Грудзинский шагал, не замечая луж, и, отбивая размер, читал вполголоса стихи Мицкевича:
Он не заметил, как очутился на площади перед Оперой. Афиши извещали, что сегодня даются «Гугеноты» Мейербера. До Коммуны в лучших театрах Парижа шли пошлые оперетки, теперь ставились классические оперы, звучала музыка Бетховена.
Обрадованный, он купил билет и прошел в театр. Раздался второй звонок, публика хлынула из фойе в уже переполненный зал.

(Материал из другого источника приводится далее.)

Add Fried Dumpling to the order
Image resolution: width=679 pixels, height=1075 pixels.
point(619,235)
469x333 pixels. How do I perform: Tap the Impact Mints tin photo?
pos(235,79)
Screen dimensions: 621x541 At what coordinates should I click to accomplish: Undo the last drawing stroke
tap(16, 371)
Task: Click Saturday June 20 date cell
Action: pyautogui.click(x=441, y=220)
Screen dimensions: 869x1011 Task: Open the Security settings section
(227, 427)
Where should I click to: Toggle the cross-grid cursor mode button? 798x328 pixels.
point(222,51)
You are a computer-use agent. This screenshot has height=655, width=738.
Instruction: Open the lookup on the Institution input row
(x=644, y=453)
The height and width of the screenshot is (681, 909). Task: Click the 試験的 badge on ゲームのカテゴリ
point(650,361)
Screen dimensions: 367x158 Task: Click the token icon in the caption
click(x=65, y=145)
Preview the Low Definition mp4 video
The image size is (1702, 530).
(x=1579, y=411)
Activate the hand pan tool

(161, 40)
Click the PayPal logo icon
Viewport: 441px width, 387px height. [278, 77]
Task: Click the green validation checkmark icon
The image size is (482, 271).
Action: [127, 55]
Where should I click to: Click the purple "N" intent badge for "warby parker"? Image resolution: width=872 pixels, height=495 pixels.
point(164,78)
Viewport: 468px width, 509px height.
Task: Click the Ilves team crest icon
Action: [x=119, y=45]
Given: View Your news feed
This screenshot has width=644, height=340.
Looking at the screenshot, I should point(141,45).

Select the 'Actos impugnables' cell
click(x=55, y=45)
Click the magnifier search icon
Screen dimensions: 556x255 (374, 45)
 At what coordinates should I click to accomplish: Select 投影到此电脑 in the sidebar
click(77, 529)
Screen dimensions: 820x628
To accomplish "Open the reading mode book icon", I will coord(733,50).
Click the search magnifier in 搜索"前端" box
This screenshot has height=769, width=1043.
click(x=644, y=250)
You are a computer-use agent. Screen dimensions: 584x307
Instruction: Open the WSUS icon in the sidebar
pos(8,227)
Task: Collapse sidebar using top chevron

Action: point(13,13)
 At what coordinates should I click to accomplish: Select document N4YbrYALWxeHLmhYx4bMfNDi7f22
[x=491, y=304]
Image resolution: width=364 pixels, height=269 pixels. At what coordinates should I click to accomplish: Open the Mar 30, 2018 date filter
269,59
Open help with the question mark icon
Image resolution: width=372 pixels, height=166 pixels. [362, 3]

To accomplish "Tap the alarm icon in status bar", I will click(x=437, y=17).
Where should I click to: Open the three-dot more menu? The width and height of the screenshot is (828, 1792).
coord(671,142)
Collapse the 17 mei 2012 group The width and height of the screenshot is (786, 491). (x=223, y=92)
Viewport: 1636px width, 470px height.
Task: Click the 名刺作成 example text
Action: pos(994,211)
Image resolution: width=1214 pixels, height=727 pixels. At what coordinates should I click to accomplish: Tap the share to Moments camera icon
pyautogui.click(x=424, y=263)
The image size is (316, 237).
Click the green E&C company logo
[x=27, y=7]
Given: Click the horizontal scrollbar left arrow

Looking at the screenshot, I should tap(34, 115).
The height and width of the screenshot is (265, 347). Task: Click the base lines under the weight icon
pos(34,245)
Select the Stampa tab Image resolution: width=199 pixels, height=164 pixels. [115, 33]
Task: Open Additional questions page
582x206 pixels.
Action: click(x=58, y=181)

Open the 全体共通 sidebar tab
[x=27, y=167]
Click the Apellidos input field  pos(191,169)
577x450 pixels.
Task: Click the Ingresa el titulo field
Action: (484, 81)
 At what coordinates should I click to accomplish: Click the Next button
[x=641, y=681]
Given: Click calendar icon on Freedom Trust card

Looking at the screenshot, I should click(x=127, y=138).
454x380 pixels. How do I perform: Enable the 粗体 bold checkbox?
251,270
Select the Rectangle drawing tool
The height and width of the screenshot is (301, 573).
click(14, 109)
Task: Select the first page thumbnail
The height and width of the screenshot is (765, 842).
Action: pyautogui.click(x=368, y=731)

Казимир с любопытством разглядывал пеструю толпу обитателей Монмартра, Белью, Бельвилля — рабочих, ремесленников, пожилых женщин в старомодных, плохо сшитых платьях, федератов, студентов, офицеров Коммуны — вчерашних механиков или красильщиков. Повсюду шныряли мальчишки, собирая в гремучие кружки «в пользу вдов и сирот Коммуны». Галерка переселилась в партер. Грудзинского раздражали их грубые голоса, запах дешевого табака, щелканье орехов… Они чувствовали себя уверенней, чем он — завсегдатай оперы! На великолепном занавесе висела огромная карикатура на Тьера.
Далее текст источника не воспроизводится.